### DIRECTIVE
Copy out each line of the data below word for word, with nothing left out or changed.

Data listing

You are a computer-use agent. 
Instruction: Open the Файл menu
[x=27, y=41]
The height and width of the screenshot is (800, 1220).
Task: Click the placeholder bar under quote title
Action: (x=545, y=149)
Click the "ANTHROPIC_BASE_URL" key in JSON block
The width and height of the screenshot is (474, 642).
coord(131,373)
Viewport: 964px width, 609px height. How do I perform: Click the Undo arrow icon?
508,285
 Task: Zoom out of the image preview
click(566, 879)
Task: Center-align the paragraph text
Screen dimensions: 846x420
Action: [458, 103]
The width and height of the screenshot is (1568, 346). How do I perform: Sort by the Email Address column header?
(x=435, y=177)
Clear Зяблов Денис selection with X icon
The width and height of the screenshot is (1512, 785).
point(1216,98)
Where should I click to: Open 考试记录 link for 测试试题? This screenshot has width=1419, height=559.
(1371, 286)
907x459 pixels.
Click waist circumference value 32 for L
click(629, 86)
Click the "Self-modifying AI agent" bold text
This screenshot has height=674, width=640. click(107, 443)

### TASK ANSWER
You are a computer-use agent. 
Instruction: Open the Файл menu
[x=27, y=41]
The height and width of the screenshot is (800, 1220).
Task: Click the placeholder bar under quote title
Action: (x=545, y=149)
Click the "ANTHROPIC_BASE_URL" key in JSON block
The width and height of the screenshot is (474, 642).
coord(131,373)
Viewport: 964px width, 609px height. How do I perform: Click the Undo arrow icon?
508,285
 Task: Zoom out of the image preview
click(566, 879)
Task: Center-align the paragraph text
Screen dimensions: 846x420
Action: [458, 103]
The width and height of the screenshot is (1568, 346). How do I perform: Sort by the Email Address column header?
(x=435, y=177)
Clear Зяблов Денис selection with X icon
The width and height of the screenshot is (1512, 785).
point(1216,98)
Where should I click to: Open 考试记录 link for 测试试题? This screenshot has width=1419, height=559.
(1371, 286)
907x459 pixels.
Click waist circumference value 32 for L
click(629, 86)
Click the "Self-modifying AI agent" bold text
This screenshot has height=674, width=640. click(107, 443)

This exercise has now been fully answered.